I've been trying out a script (attached) for the last few days, that
does something similar to the idea in my previous comment.  It's a shell
script that can be put in cron.daily and/or called from an @reboot cron
job.  The script checks each of your LVM-based filesystems in turn, and
won't start a new check if it's been going for more than 10 minutes.

The short version of the story is that fsck'ing a snapshot of a live
filesystem is possible, but we might want to get at least a little input
from LVM or FS developers first.

The main problem with this script is that it trips over on temporary
files.  It's common for programs (via mkstemp(), I think) to create a
temporary file, open it, then delete it.  The inode that was previously
associated with the file continues to exist so long as a file descriptor
to it remains open, but when a snapshot of the filesystem is created,
the inodes are never removed, so they become orphans.  fsck notices this
minor problem in the snapshot and flags the filesystem as needing to be
checked.

Steps to repeat this problem:

$ sudo /etc/init.d/mysql start # creates temporary files on my system
$ sudo lvcreate -L1024M -s /dev/your-volgroup/your-root-device
$ sudo fsck -v -n -f /dev/your-volgroup/lvol0
$ sudo lvremove /dev/your-volgroup/lvol0

fsck should complain about orphaned files.  I get this:

$ sudo fsck -v -n -f /dev/nautilus/lvol0
fsck 1.40.8 (13-Mar-2008)
e2fsck 1.40.8 (13-Mar-2008)
Pass 1: Checking inodes, blocks, and sizes
Deleted inode 180229 has zero dtime.  Fix? no

Inodes that were part of a corrupted orphan linked list found.  Fix? no

Inode 180230 was part of the orphaned inode list.  IGNORED.
Inode 180231 was part of the orphaned inode list.  IGNORED.
Inode 180232 was part of the orphaned inode list.  IGNORED.
Inode 180233 was part of the orphaned inode list.  IGNORED.
Inode 180251 was part of the orphaned inode list.  IGNORED.
Pass 2: Checking directory structure
Pass 3: Checking directory connectivity
Pass 4: Checking reference counts
Pass 5: Checking group summary information
Inode bitmap differences:  -(180229--180233) -180251
Fix? no


root: ********** WARNING: Filesystem still has errors **********


   23381 inodes used (8.92%)
     518 non-contiguous inodes (2.2%)
         # of inodes with ind/dind/tind blocks: 2563/15/0
  211424 blocks used (40.33%)
       0 bad blocks
       1 large file

   13390 regular files
    2902 directories
    1258 character device files
    4553 block device files
       1 fifo
      16 links
    1216 symbolic links (1137 fast symbolic links)
      46 sockets
--------
   23382 files


To my untrained eye, it looks like this could be argued to be a bug in
ext2 or LVM (because they're not deleting inodes properly), or a bug in
fsck (because it doesn't have an "errors remain, but who cares?" return
code).  Alternatively, it could be argued that the fsck script I've
written should parse the output of fsck and decide which filesystem
errors are really important.

I've gone as far as I can go with this idea - if someone with more of a
clue is interested, could you suggest the best way of solving this issue?

        - Andrew
#!/bin/sh
# Check filesystems without rebooting, using LVM
# Andrew Sayers, 14 August 2008
# [EMAIL PROTECTED]
#
# This script aims to be FS-agnostic, although it currently calls "tune2fs" in
# two places, to reset the mount-count and check-time.
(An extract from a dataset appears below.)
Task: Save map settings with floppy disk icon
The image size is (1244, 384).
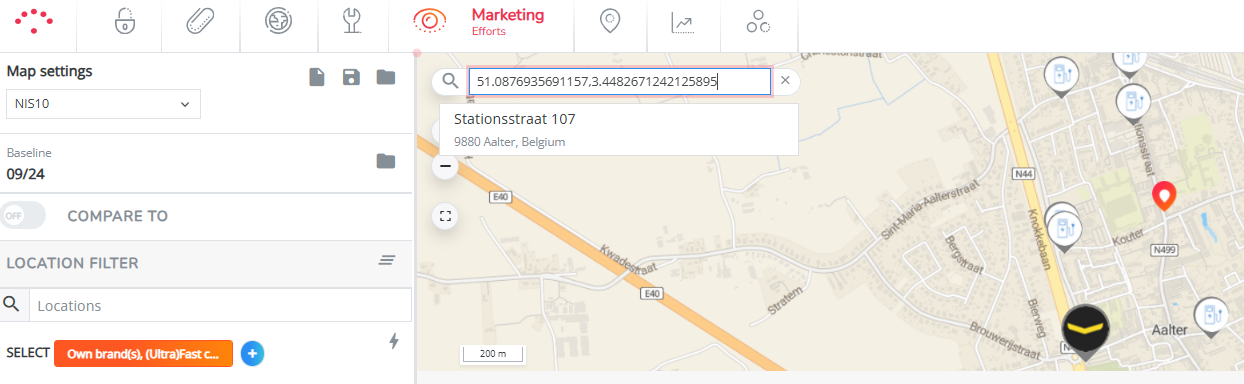Action: (351, 77)
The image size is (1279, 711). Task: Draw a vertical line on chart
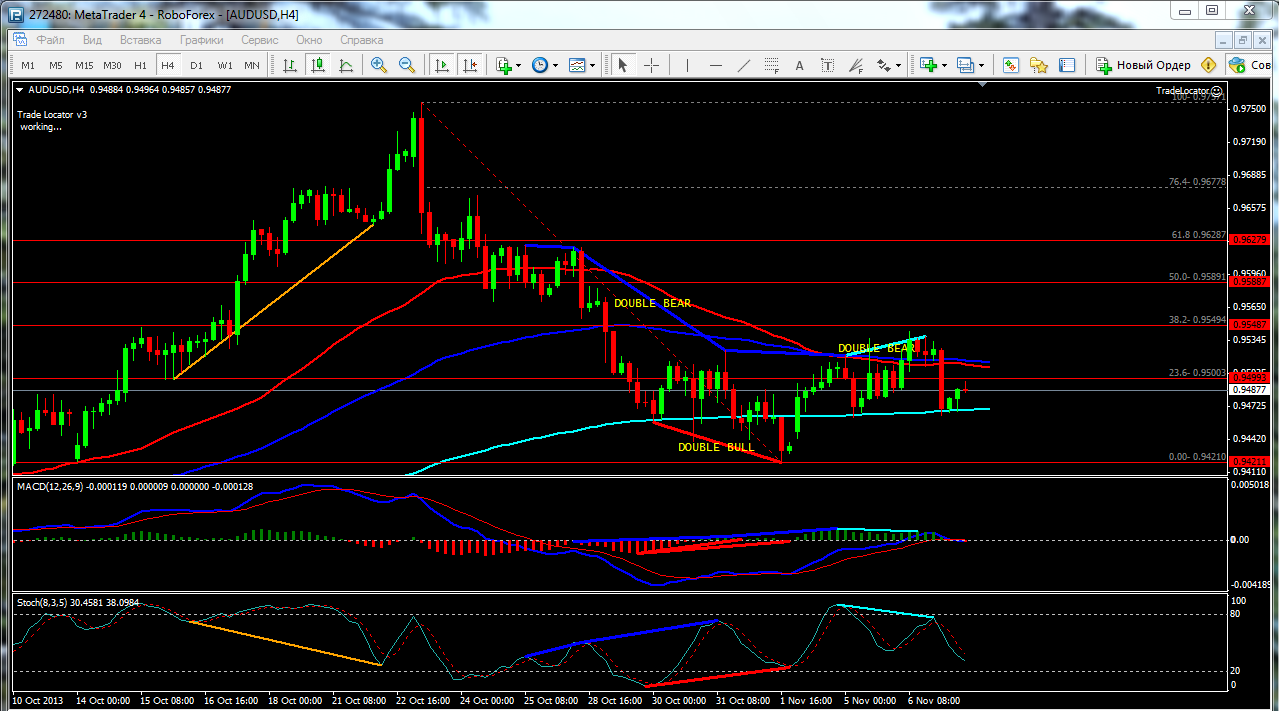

# What to tell the user if an error occurs
TITLE="Filesystem problem detected"
MESSAGE="Your hard disk has a problem,
Please reboot your system to fix it"


check_filesystem() {
        # (I think) LVM escapes dashes in volume names by doubling them (--)
        # The following gets the volume group, even if it has --s in it
        export VOLDEV="$1"
        export VOLGROUP=$(echo "$VOLDEV" | sed -e 
's/^\(\(\(\([^-]*\)--\)*\)[^-]*\)-\([^-].*\)/\1/' -e 's/--/-/g') \
        export VOLUME=$(  echo "$VOLDEV" | sed -e 
's/^\(\(\(\([^-]*\)--\)*\)[^-]*\)-\([^-].*\)/\5/' -e 's/--/-/g')

        export BACKUP=$(lvcreate -L1024M -s "/dev/$VOLGROUP/$VOLUME" | cut -d\" 
-f2)
        if ERRORS=$(fsck -v -n -f "/dev/$VOLGROUP/$BACKUP" 2>&1)
        then
                tune2fs -T now -C 0 "/dev/mapper/$VOLDEV" >/dev/null
                lvremove -f "/dev/$VOLGROUP/$BACKUP" >/dev/null

                # Note: in the success case, success isn't reported until after 
tune2fs has completed
                # (in case tune2fs fails)
                touch "/var/cache/fsck/$VOLDEV"
                logger -p cron.info "snapshot fsck of 
\"/dev/$VOLGROUP/$VOLUME\" reported a healthy filesystem"
        else
                RETURN_VALUE=$?

                # TODO: check whether $BACKUP has gone away (due to too much FS 
activity), and handle that somehow
                # TODO: write a co-operating GUI app to handle messages 
something like:
                # notify-send -u critical -t 6000 --category=device.error 
"$TITLE" "$MESSAGE"
                # TODO: automatically remove $BACKUP after reboot

                # Note: in the failure case, failure must be reported before 
tune2fs has completed
                # (in case tune2fs fails)
                cat <<END | mail -s "$TITLE" root
$MESSAGE.

Once your system has been recovered, please do:

        lvremove -f "/dev/$VOLGROUP/$BACKUP"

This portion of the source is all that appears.